# How to Train Custom Language Models for Domain-Specific OCR with Tesseract

> Train custom Tesseract language models for domain specific OCR. Learn to fine-tune LSTM networks with unicharset and starter traineddata files for improved accuracy.

- Repository: [tesseract-ocr/tesseract](https://github.com/tesseract-ocr/tesseract)
- Tags: how-to-guide
- Published: 2026-03-02

---

**Training a domain-specific OCR model with Tesseract requires creating a unicharset, building a starter traineddata file, and fine-tuning an LSTM network using the `unicharset_extractor`, `combine_lang_model`, and `lstmtraining` utilities.**

The `tesseract-ocr/tesseract` repository provides a complete training pipeline for domain-specific OCR. By leveraging the source utilities in `src/training/`, you can build custom language models that recognize specialized vocabularies, scripts, or visual styles that differ from standard languages.

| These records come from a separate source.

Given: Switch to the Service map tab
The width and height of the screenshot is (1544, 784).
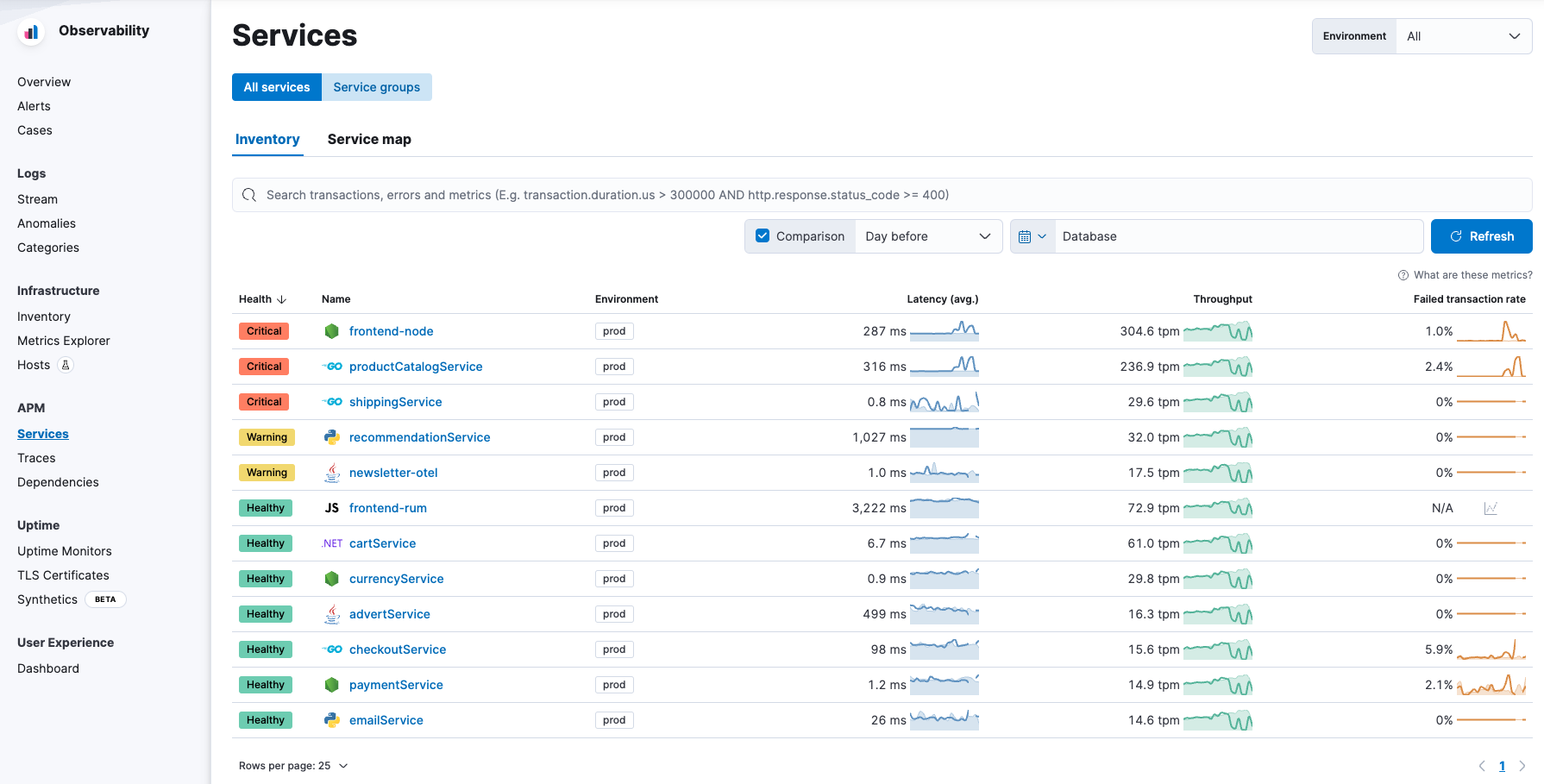Looking at the screenshot, I should coord(369,139).
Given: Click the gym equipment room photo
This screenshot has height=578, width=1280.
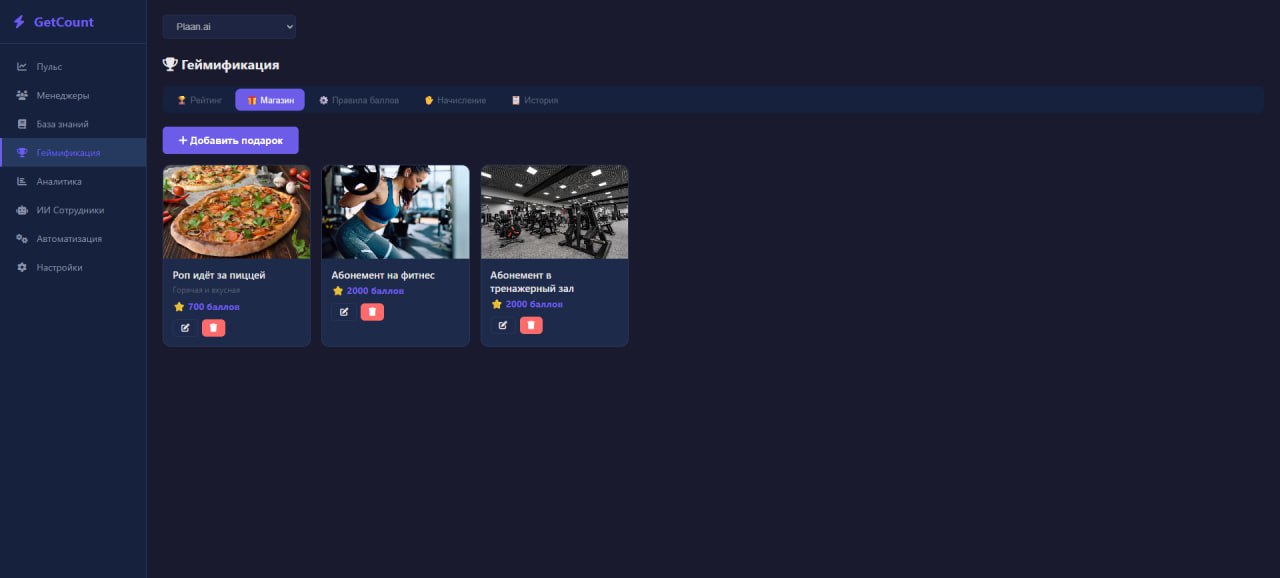Looking at the screenshot, I should (554, 212).
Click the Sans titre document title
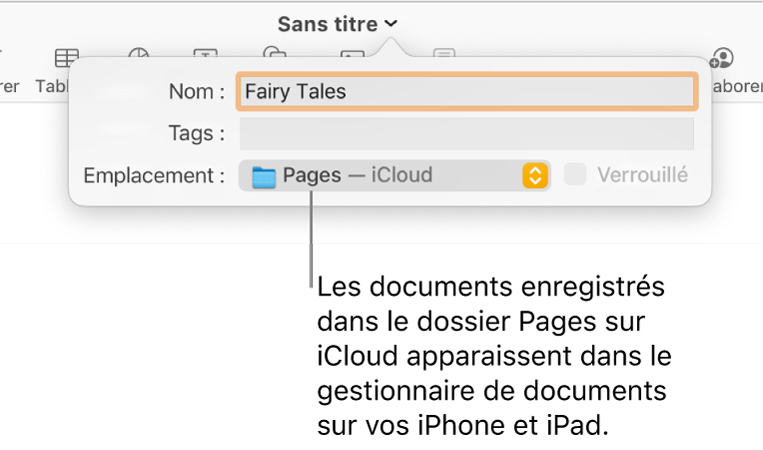Viewport: 763px width, 450px height. (x=328, y=24)
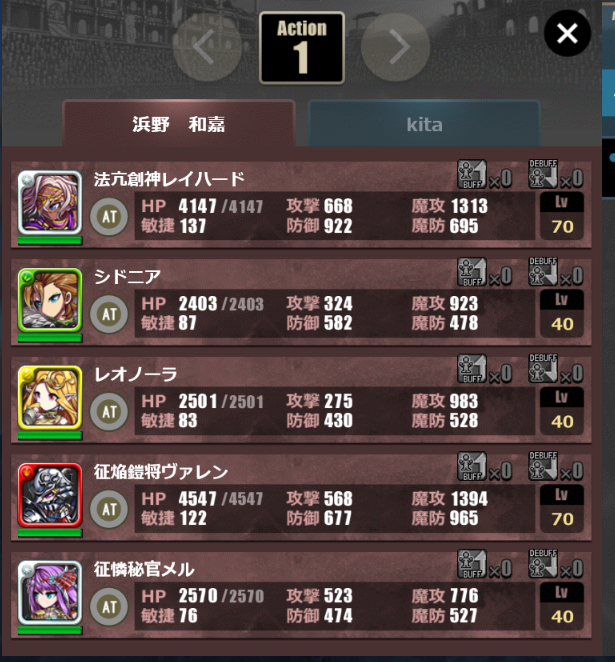Click the AT badge for 法亢創神レイハード
The width and height of the screenshot is (615, 662).
[x=109, y=217]
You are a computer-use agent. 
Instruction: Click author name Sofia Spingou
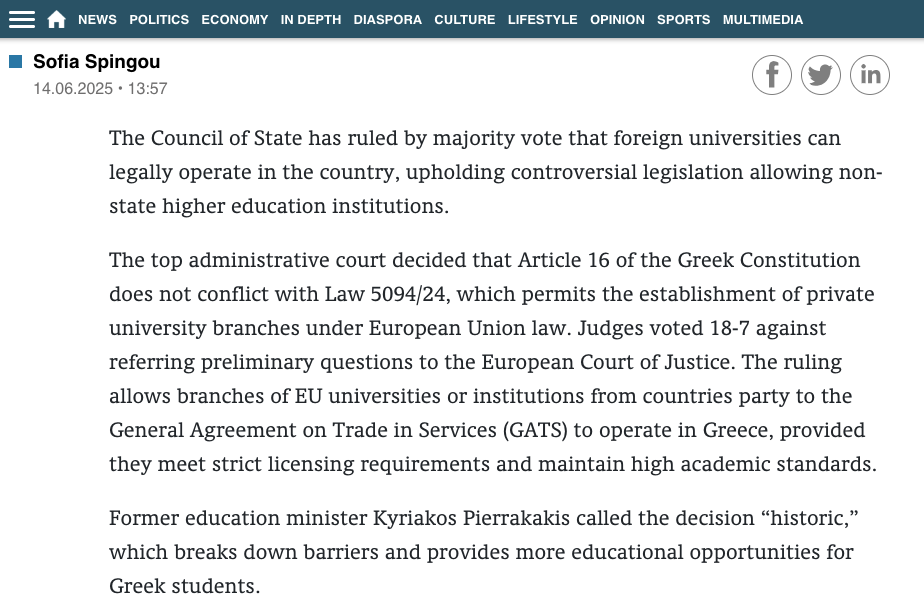pos(96,62)
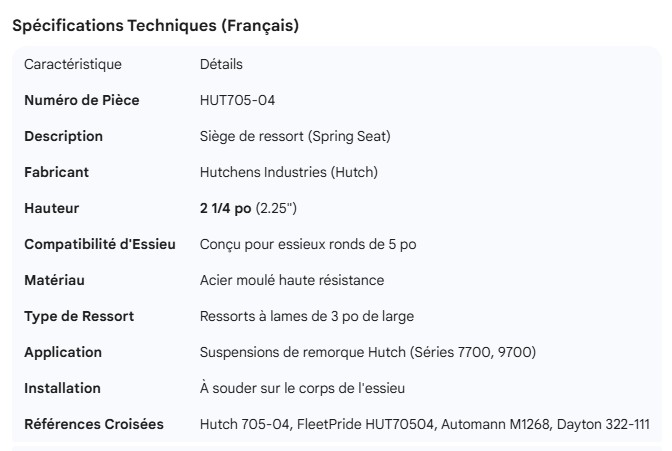Click "Hutchens Industries (Hutch)" manufacturer text
Image resolution: width=672 pixels, height=451 pixels.
tap(289, 172)
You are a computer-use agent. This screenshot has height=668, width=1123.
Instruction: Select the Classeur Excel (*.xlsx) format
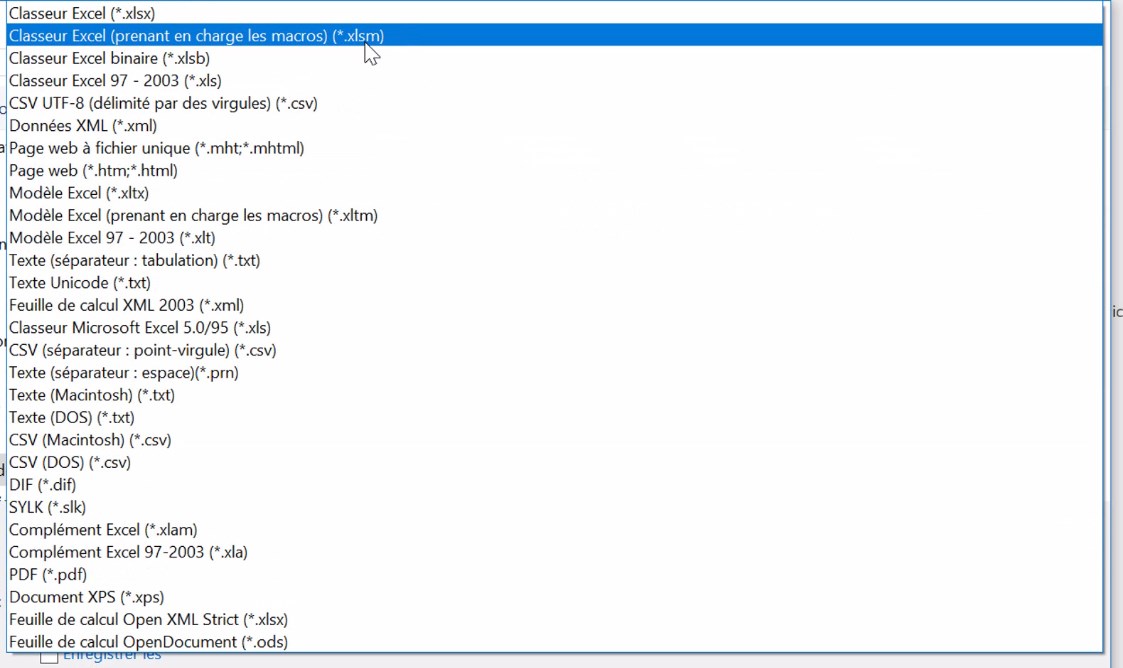[x=80, y=13]
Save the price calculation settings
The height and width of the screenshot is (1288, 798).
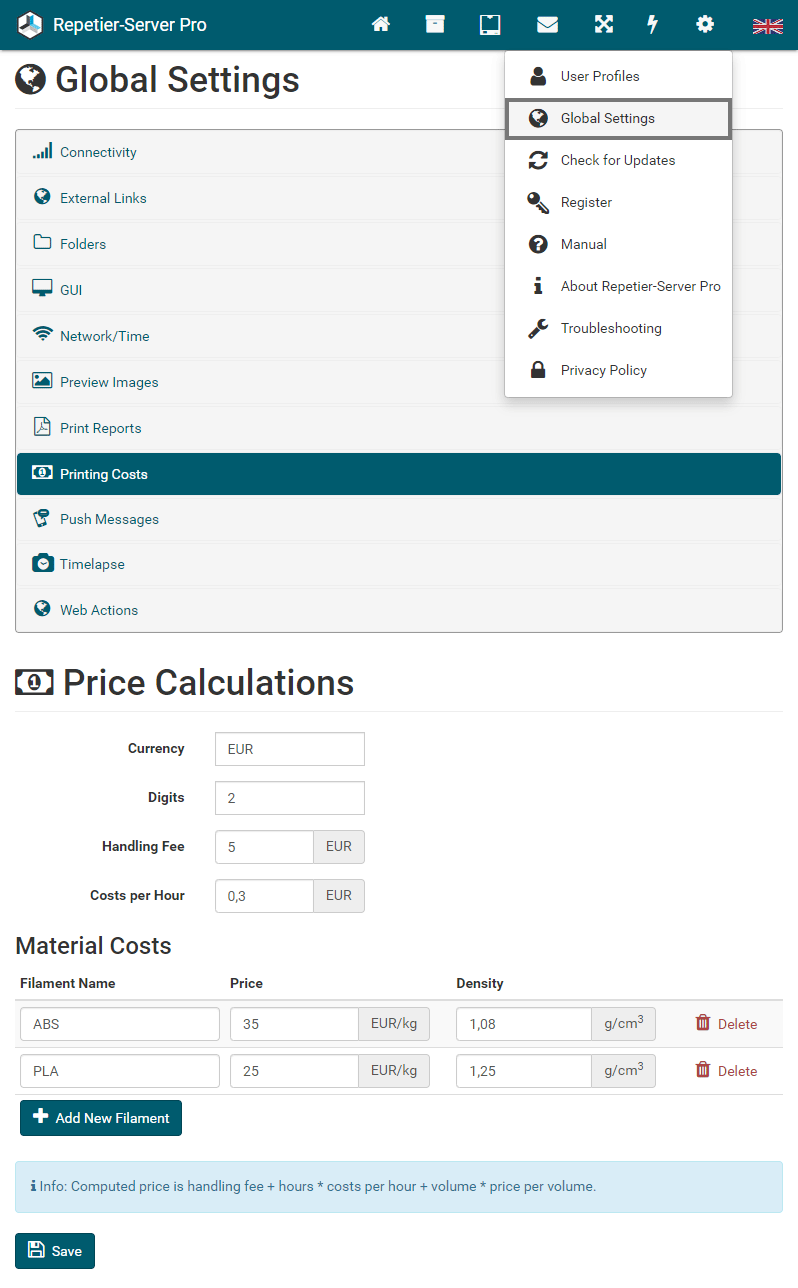click(55, 1250)
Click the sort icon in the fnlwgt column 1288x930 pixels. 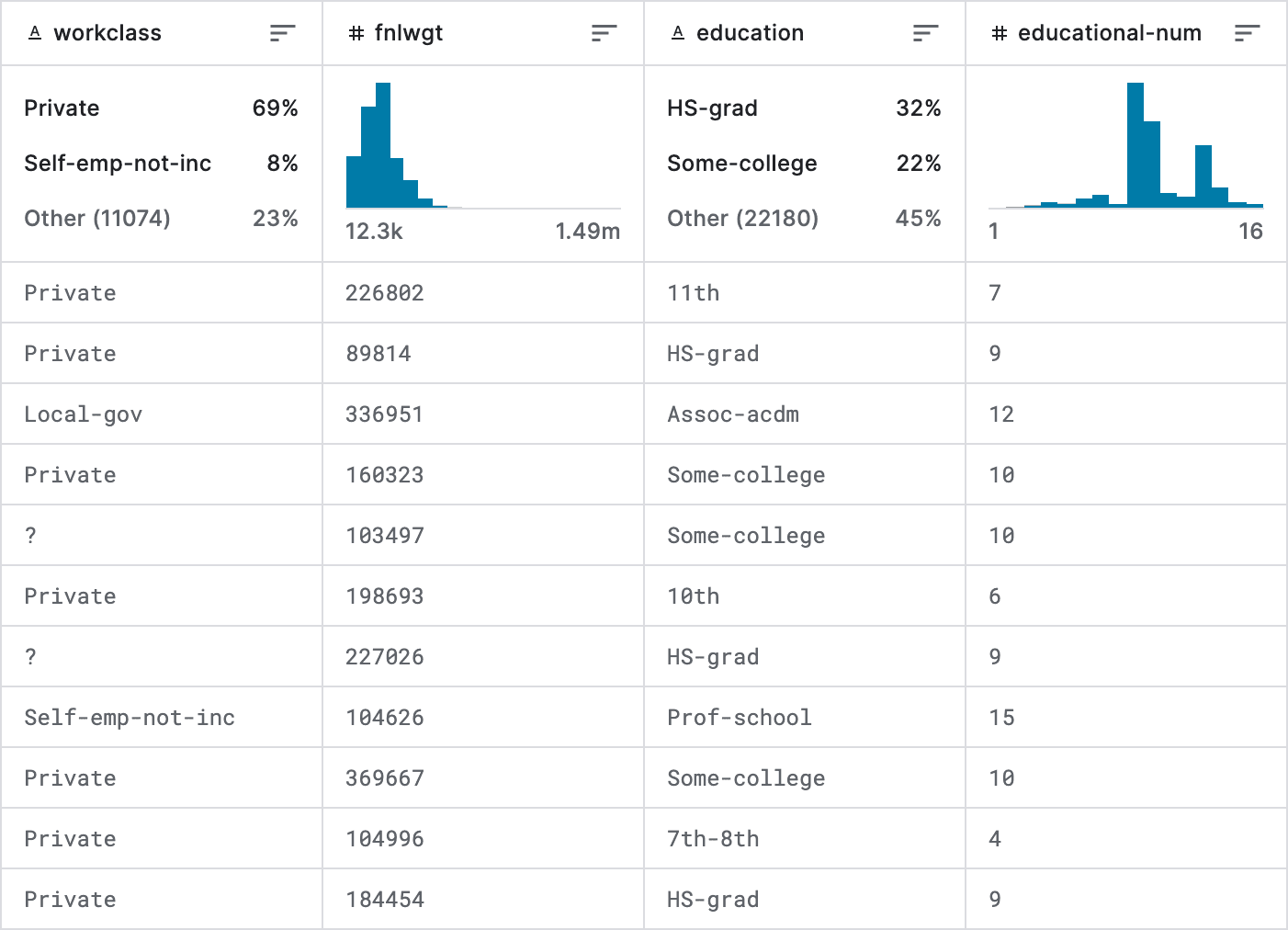coord(604,32)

## Understanding the Tesseract Training Pipeline

The training process follows three distinct stages implemented in separate utilities:

1. **Character set extraction** – `unicharset_extractor` generates a `.unicharset` file containing all Unicode characters in your domain.
2. **Starter model creation** – `combine_lang_model` packages the unicharset with optional word lists and DAWGs into a `*.traineddata` file.
3. **LSTM fine-tuning** – `lstmtraining` optimizes the neural network using synthetic or real training images.

## Step 1: Extract the Character Set with unicharset_extractor

The `unicharset_extractor` utility, implemented in [`src/training/unicharset_extractor.cpp`](https://github.com/tesseract-ocr/tesseract/blob/main/src/training/unicharset_extractor.cpp), reads box files or plain text and normalizes the content before building the character set.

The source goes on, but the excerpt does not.